The input

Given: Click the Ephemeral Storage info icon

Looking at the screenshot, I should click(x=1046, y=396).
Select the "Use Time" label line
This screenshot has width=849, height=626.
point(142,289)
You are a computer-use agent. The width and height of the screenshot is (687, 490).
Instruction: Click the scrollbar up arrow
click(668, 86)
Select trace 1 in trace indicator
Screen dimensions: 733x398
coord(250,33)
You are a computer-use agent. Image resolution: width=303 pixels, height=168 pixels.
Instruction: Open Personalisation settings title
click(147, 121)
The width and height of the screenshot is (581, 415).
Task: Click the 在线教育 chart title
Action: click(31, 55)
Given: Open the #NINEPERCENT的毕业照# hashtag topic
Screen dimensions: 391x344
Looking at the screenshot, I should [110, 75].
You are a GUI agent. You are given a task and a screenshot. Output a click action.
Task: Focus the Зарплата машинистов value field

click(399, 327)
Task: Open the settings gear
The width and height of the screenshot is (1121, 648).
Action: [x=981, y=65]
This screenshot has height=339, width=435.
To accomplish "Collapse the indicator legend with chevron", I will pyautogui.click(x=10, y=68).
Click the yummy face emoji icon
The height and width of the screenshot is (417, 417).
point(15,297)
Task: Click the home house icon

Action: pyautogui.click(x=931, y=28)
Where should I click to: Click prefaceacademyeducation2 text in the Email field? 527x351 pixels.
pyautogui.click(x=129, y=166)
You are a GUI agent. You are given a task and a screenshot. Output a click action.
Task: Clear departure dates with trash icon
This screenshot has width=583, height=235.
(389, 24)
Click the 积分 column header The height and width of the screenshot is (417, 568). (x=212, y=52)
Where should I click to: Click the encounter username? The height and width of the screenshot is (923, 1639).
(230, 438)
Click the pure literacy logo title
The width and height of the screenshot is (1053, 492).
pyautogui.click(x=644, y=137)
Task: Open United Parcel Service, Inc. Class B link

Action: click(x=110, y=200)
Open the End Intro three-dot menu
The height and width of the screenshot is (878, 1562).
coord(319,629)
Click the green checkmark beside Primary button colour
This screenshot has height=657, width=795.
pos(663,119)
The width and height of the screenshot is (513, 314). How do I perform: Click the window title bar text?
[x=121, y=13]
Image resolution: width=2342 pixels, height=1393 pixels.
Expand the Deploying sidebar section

Aim of the exercise
Retype every line of the listing above verbatim, from the first line to the last.

Complete answer
Given: Click the Ephemeral Storage info icon

Looking at the screenshot, I should click(x=1046, y=396).
Select the "Use Time" label line
This screenshot has width=849, height=626.
point(142,289)
You are a computer-use agent. The width and height of the screenshot is (687, 490).
Instruction: Click the scrollbar up arrow
click(668, 86)
Select trace 1 in trace indicator
Screen dimensions: 733x398
coord(250,33)
You are a computer-use agent. Image resolution: width=303 pixels, height=168 pixels.
Instruction: Open Personalisation settings title
click(147, 121)
The width and height of the screenshot is (581, 415).
Task: Click the 在线教育 chart title
Action: click(31, 55)
Given: Open the #NINEPERCENT的毕业照# hashtag topic
Screen dimensions: 391x344
Looking at the screenshot, I should [110, 75].
You are a GUI agent. You are given a task and a screenshot. Output a click action.
Task: Focus the Зарплата машинистов value field

click(399, 327)
Task: Open the settings gear
The width and height of the screenshot is (1121, 648).
Action: [x=981, y=65]
This screenshot has height=339, width=435.
To accomplish "Collapse the indicator legend with chevron", I will pyautogui.click(x=10, y=68).
Click the yummy face emoji icon
The height and width of the screenshot is (417, 417).
point(15,297)
Task: Click the home house icon

Action: pyautogui.click(x=931, y=28)
Where should I click to: Click prefaceacademyeducation2 text in the Email field? 527x351 pixels.
pyautogui.click(x=129, y=166)
You are a GUI agent. You are given a task and a screenshot. Output a click action.
Task: Clear departure dates with trash icon
This screenshot has width=583, height=235.
(389, 24)
Click the 积分 column header The height and width of the screenshot is (417, 568). (x=212, y=52)
Where should I click to: Click the encounter username? The height and width of the screenshot is (923, 1639).
(230, 438)
Click the pure literacy logo title
The width and height of the screenshot is (1053, 492).
pyautogui.click(x=644, y=137)
Task: Open United Parcel Service, Inc. Class B link

Action: click(x=110, y=200)
Open the End Intro three-dot menu
The height and width of the screenshot is (878, 1562).
coord(319,629)
Click the green checkmark beside Primary button colour
This screenshot has height=657, width=795.
pos(663,119)
The width and height of the screenshot is (513, 314). How do I perform: Click the window title bar text?
[x=121, y=13]
Image resolution: width=2342 pixels, height=1393 pixels.
Expand the Deploying sidebar section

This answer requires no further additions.